Carex klamathensis is a rare species of sedge known by the common name Klamath sedge. It is known from 15 or fewer populations in southern Oregon and three populations in the Klamath Region of northern California. It was described to science only in 2007. Its habitat includes fens and other wet habitat, on serpentine soils. It was discovered independently by botanists Peter Zika and Lawrence Janeway.

==Description==
This sedge grows from a long rhizome bearing clumps of stems. The leaves are glaucous, 2–6 mm wide, with papillae between and sometimes over the veins. The inflorescence consists of 2-3(-5) spikelets. The terminal spikelet is usually staminate, occasionally androgynous, gynecandrous, or pistillate. Staminate terminal spikes are 1.3-2.7 cm long, 2–5 mm wide, with 40-190 flowers. Lateral spikelets are pistillate, (0.6-)1.5-2.5 cm long, 4–7 mm wide, the uppermost usually 1.5–6 cm or more below the terminal spike, but sometimes attached as close as 0.3 cm below the terminal spike. Pistillate flower bracts are reddish brown, dark brown, or rarely gold, the midrib and surrounding area green, white, or light brown, the edges sometimes pale, 1.9-2.8 mm long excluding awn.

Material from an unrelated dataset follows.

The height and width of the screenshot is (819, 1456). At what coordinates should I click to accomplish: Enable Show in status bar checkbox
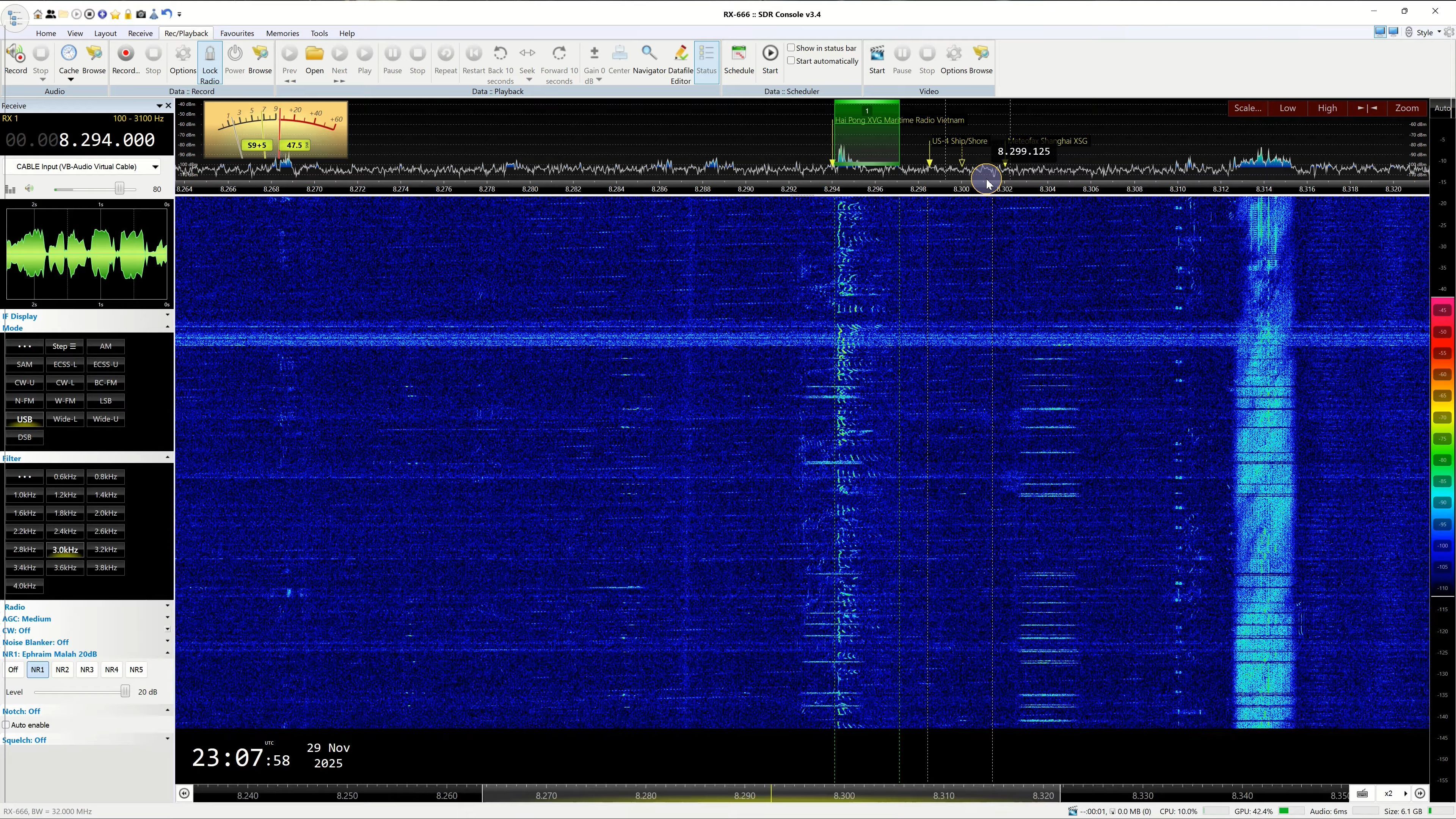(791, 48)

Perigynia (utricles) are obovate to elliptic, 2.1-3.6 mm long, (0.8-)1.2-1.6(-1.8) mm wide, light green, tan, or whitish, sometimes marked with dark brown distally, papillose particularly toward the beak or rarely smooth, the base succulent when fresh and drying withered, the beak usually curved, the distance from beak tip to top of achene (0.1-)0.4-0.7(-1) mm. Stigmas 3 (occasionally 2 on 0-5%(-15%) of perigynia that have viable achenes). Achenes trigonous (lenticular if stigmas 2).

Inconspicuous Carex klamathensis is easily confused with Carex hassei, which typically has 2 stigmas per flower and lenticular achenes. Unfortunately, populations of Carex hassei sympatric with Carex klamathensis in the Klamath Region often have a mix two- and three-styled flowers that produce viable lenticular and trigonous achenes, respectively. Up to 2/3 of the flowers may produce trigonous achenes.

==Conservation==
Carex klamathensis is threatened by mining. In fact, most of one population has been obliterated by mining activities. Other threats include road building, recreational activities, and changes in drainage patterns.